» Screenshot grounding data
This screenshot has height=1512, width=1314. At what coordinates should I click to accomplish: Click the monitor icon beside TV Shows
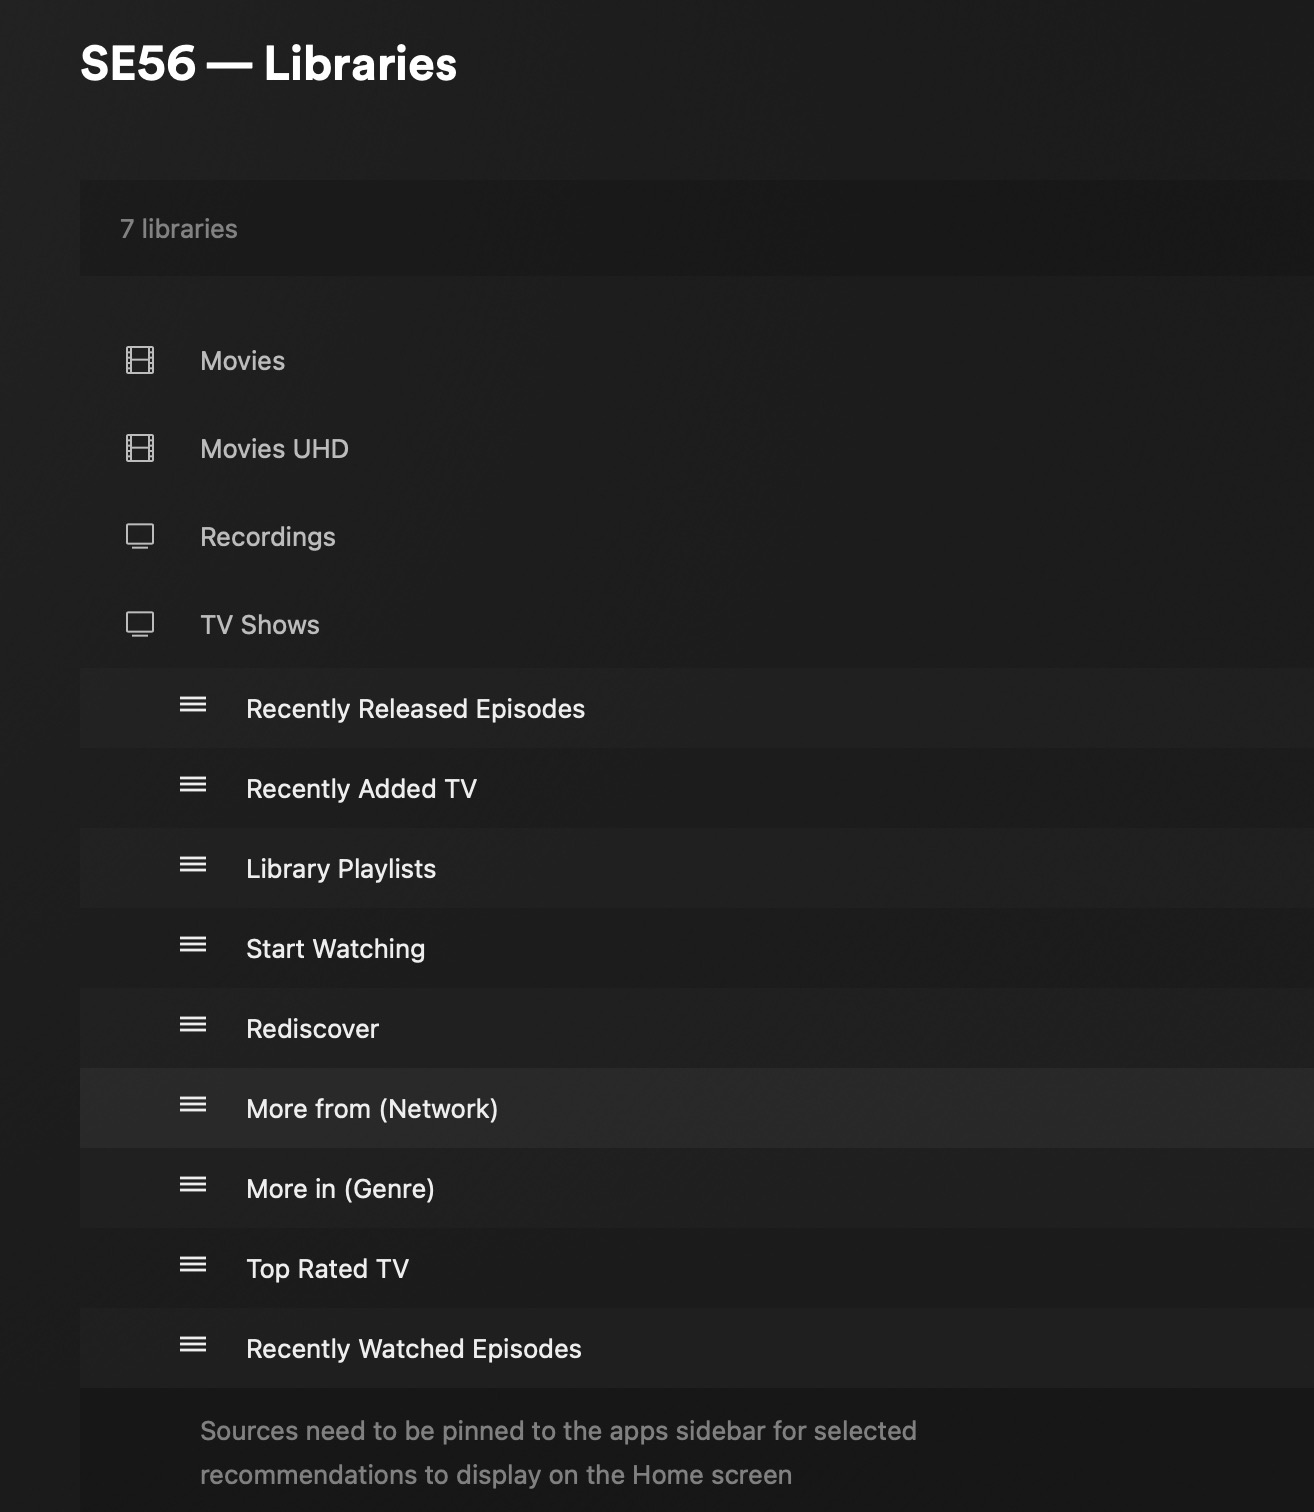coord(140,624)
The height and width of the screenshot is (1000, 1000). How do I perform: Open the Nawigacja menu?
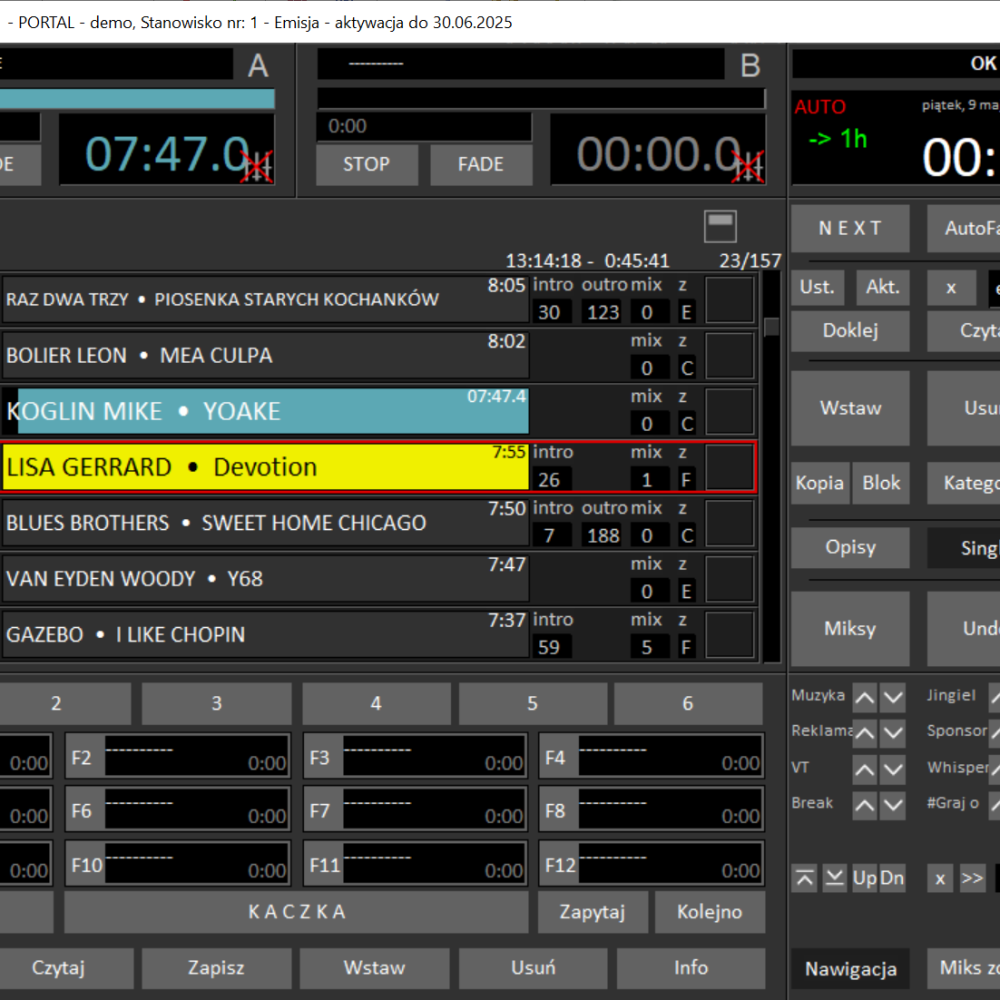click(850, 968)
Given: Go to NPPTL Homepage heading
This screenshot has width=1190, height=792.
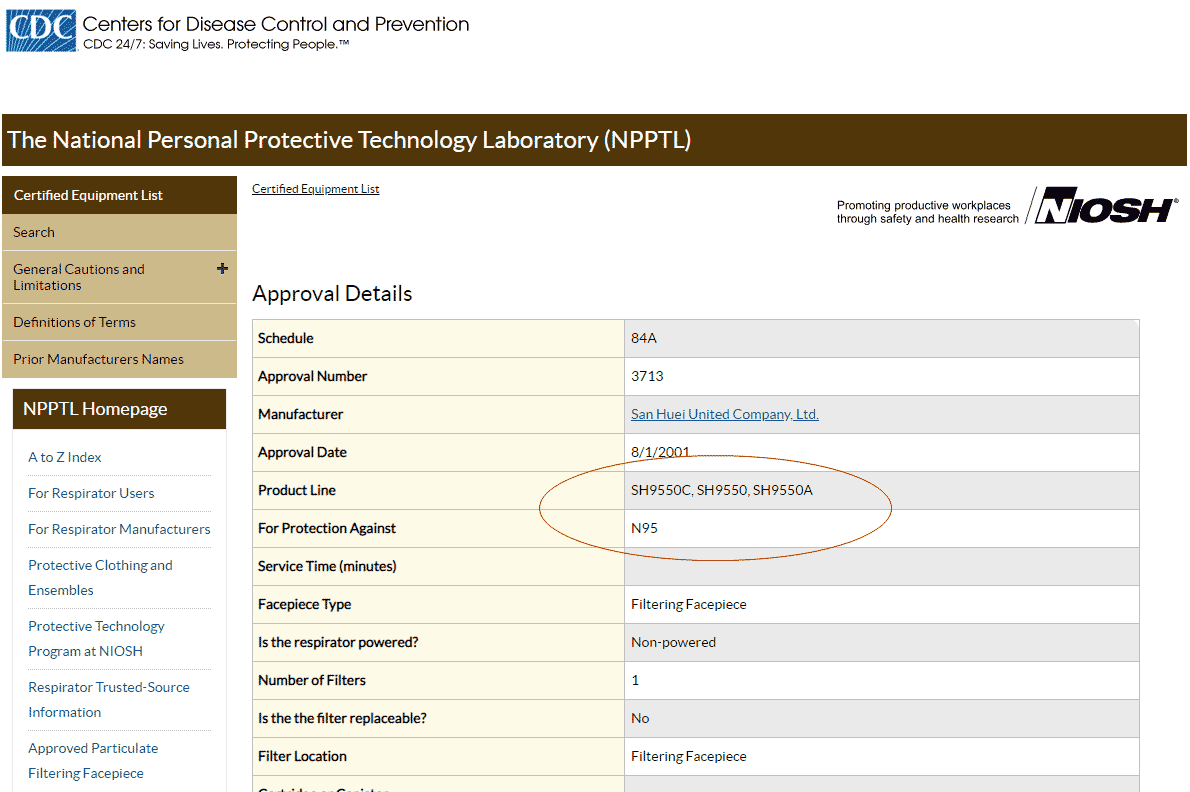Looking at the screenshot, I should 95,409.
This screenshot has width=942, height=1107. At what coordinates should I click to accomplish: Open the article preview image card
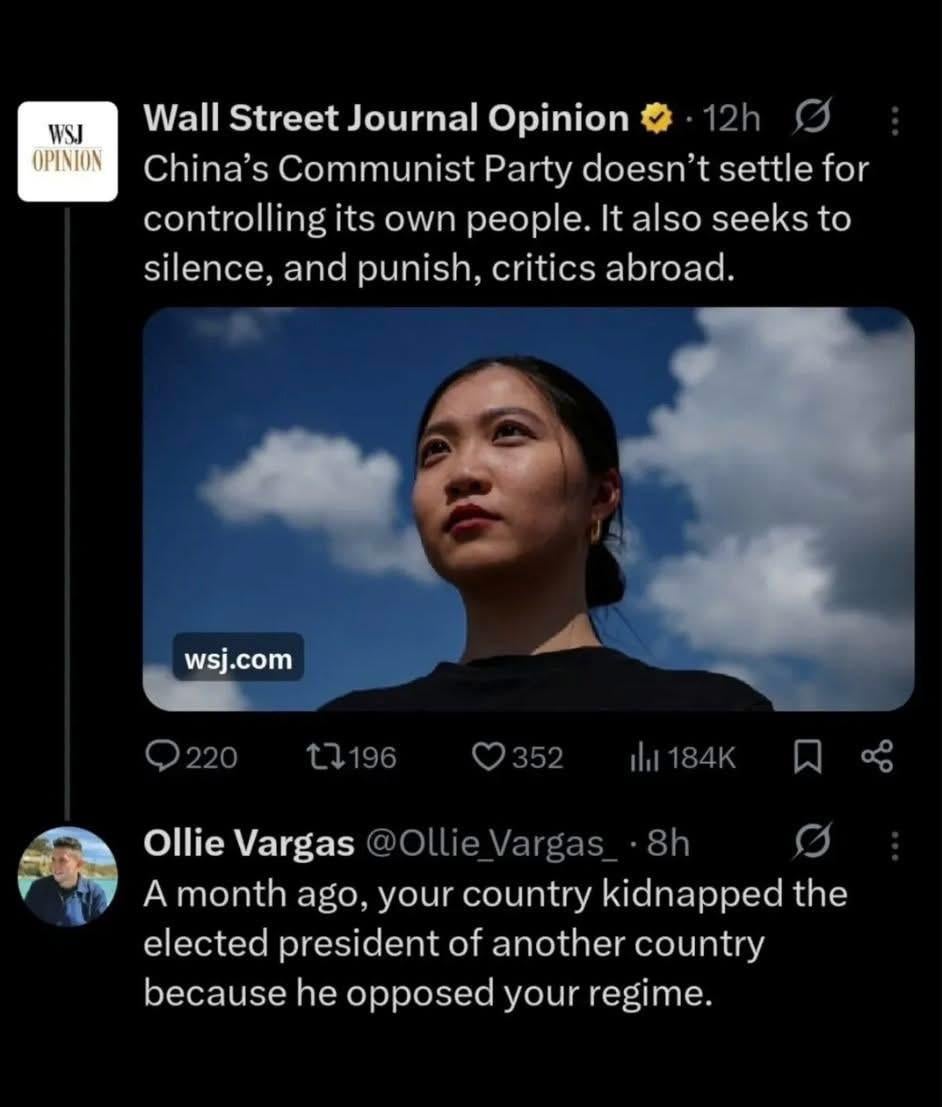pyautogui.click(x=528, y=508)
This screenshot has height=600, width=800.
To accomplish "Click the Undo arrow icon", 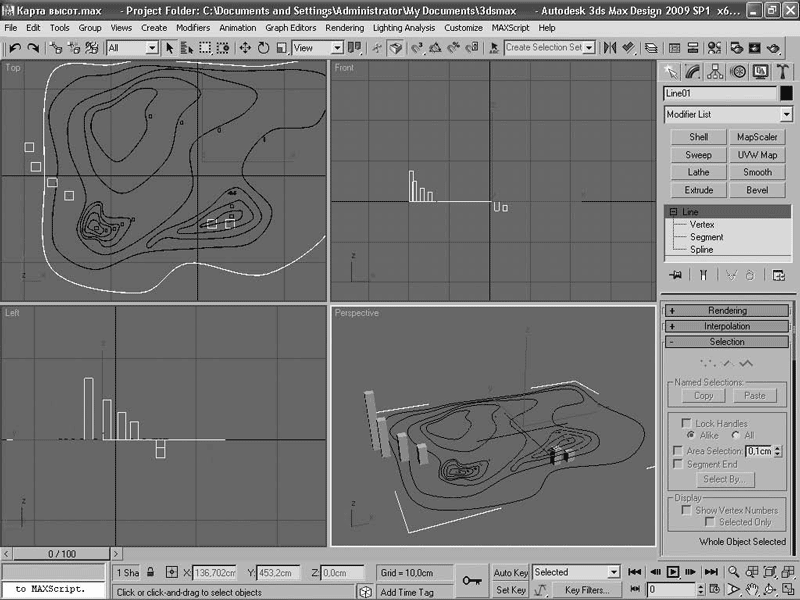I will coord(14,48).
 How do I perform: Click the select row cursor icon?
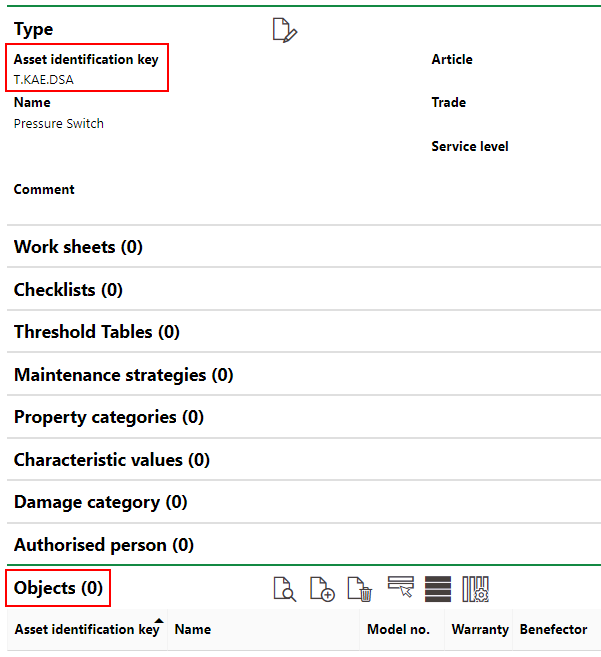pyautogui.click(x=401, y=588)

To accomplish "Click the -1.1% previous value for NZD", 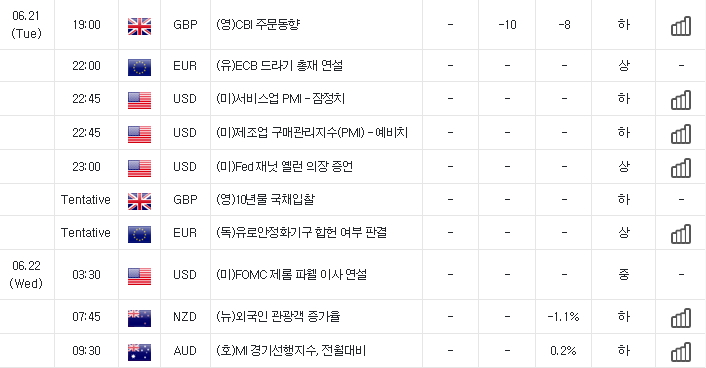I will 563,317.
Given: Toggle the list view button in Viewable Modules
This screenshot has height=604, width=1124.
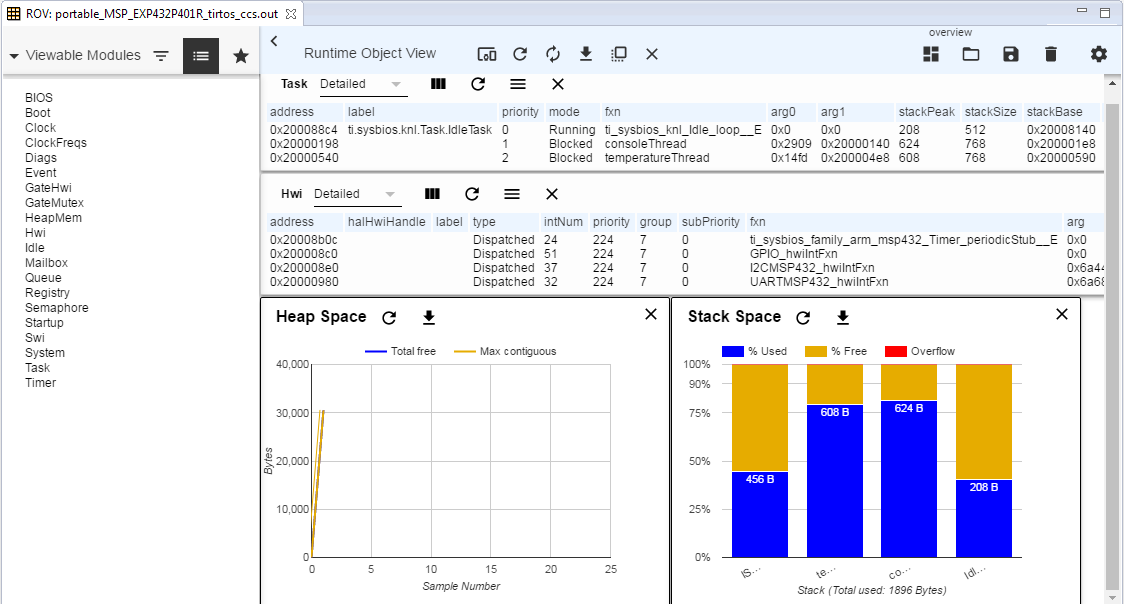Looking at the screenshot, I should coord(201,56).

» What is expected
Within the entries above, find the string "Given" and return each line that holds it.

» Your solution
Given: Go to NPPTL Homepage heading
Given: Toggle the list view button in Viewable Modules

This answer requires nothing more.